Jinan menatap Arya dan Melody.

"Terimakasih sudah barusaha" ucap Jinan tulus sambil menahan tangisnya.

............

Banyak yang ada namun akan kembali pada yang maha kuasa, menyambut dirinya saat lahir kedunia dengan tangisan yang membahagiakan hati banyak orang....tangisan itu harus kembali datang namun memiliki rasa yang berbeda.

Jinan berdiri di rooftop dan memandangi suasanan perumahan di sore hari.

"Saya memiliki menantu seperti kamu adalah sebagian anugrah dari Tuhan, kamu menjaga putri saya dengan sangat baik, mencoba memperbaiki diri kamu sendiri untuk keutuhan keluargamu adalah bentuk bahwa saya begitu percaya kamu adalah lelaki yang hebat...terutama menjadi seorang Ayah"

Jinan menoleh kebelakang dan melihat Papa mertuanya yang berjalan menghampiri menantunya.

"Saat lahirnya Eve, Altezza dan Arr...Saya bisa melihat kamu yang begitu sigap disetiap saat...bolak balik dari ruangan Cindy ke ruangan khusus bayi untuk mengawasi, bahkan Cindy cerita sama saya...kamu kerap menangis merasa bersalah setiap kamu mengingkari janji yang telah kamu ucapkan kepada anak anak...tetapi kali ini saya begitu heran sama kamu"

Jinan menatap Papa mertuanya dengan bingung.

"Kenapa Pa?" Tanya Jinan pada lelaki bernama Pramoedya.

Pramoedya menepuk kedua bahu menantunya.

"Saya mewajarkan jika kamu ingin menangis Jinan.."

Pramoedya begitu mengerti apa yang dirasakan Jinan, Jinan masih diam.

"Menangislah, saya mengerti bahwa menjadi kamu itu sulit...tetapi untuk berpura pura  kuat diposisi saat ini jauh lebih sulit karna akan menyiksa dirimu sendiri" tutur Pramoedya kemudian meninggalkan Jinan sendiri.

Jinan memejamkan matanya hingga...

Sebuah buliran air mata keluar dari kelopak matanya, Jinan menangis... isakannya mengisi rooftop berangin ini, Jinan ingin sekali berteriak bahwa ia adalah Ayah yang buruk.

Jinan memukul kepalanya sendiri.

"Arr...maafin Papi" Jinan menjatuhkan dirinya, ia duduk dan bersandar di tembok rooftoop.

Disisi lain, Cindy baru saja tertidur setelah menangis seharian.

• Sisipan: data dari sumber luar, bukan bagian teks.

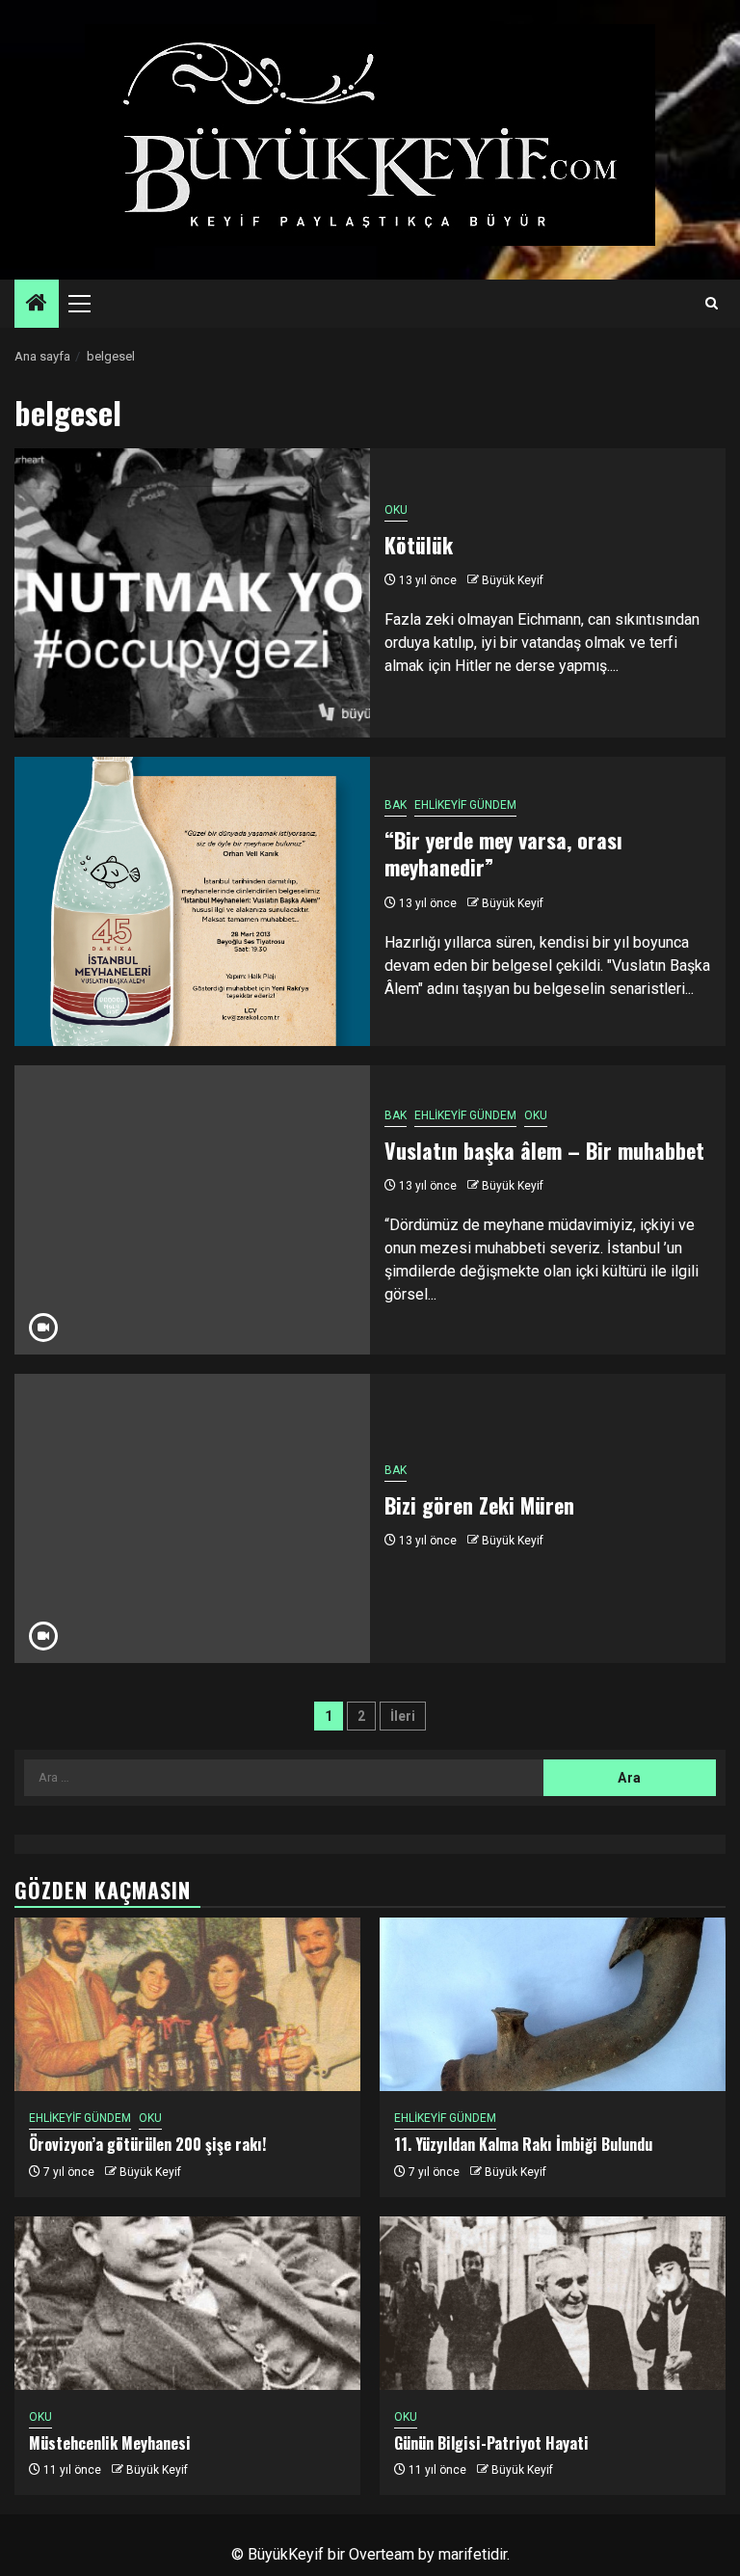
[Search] (712, 303)
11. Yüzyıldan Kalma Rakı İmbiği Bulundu (523, 2144)
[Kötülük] (192, 593)
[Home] (36, 304)
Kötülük (418, 544)
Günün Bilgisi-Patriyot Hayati (491, 2443)
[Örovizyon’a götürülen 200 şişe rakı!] (187, 2004)
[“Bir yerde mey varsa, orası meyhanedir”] (192, 901)
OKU (396, 510)
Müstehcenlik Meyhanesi (110, 2443)
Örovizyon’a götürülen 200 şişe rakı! (147, 2144)
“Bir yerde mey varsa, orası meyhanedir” (503, 853)
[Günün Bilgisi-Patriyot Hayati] (553, 2303)
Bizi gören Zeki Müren (479, 1504)
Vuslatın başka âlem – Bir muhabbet (544, 1150)
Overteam (381, 2554)
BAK (395, 805)
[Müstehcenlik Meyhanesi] (187, 2303)
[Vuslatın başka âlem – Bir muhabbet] (192, 1210)
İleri (402, 1716)
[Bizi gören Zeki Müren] (192, 1518)
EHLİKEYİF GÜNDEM (465, 805)
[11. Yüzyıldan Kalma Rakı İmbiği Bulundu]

Widya mengusap lembut kening Cindy, Widya dapat merasakan sakitnya menjadi seorang Ibu yang kehilangan anaknya...karna Widya pun pernah merasakan ini lebih tepatnya saat perginya Kakak kedua Cindy yang belum pernah ia ceritakan pada Cindy.

Sepasang mata memperhatikan tidur Maminya.

"Loh Za kenapa belum tidur?" Tanya Widya pada cucunya.

Altezza menggeleng dan mendekat pada Widya.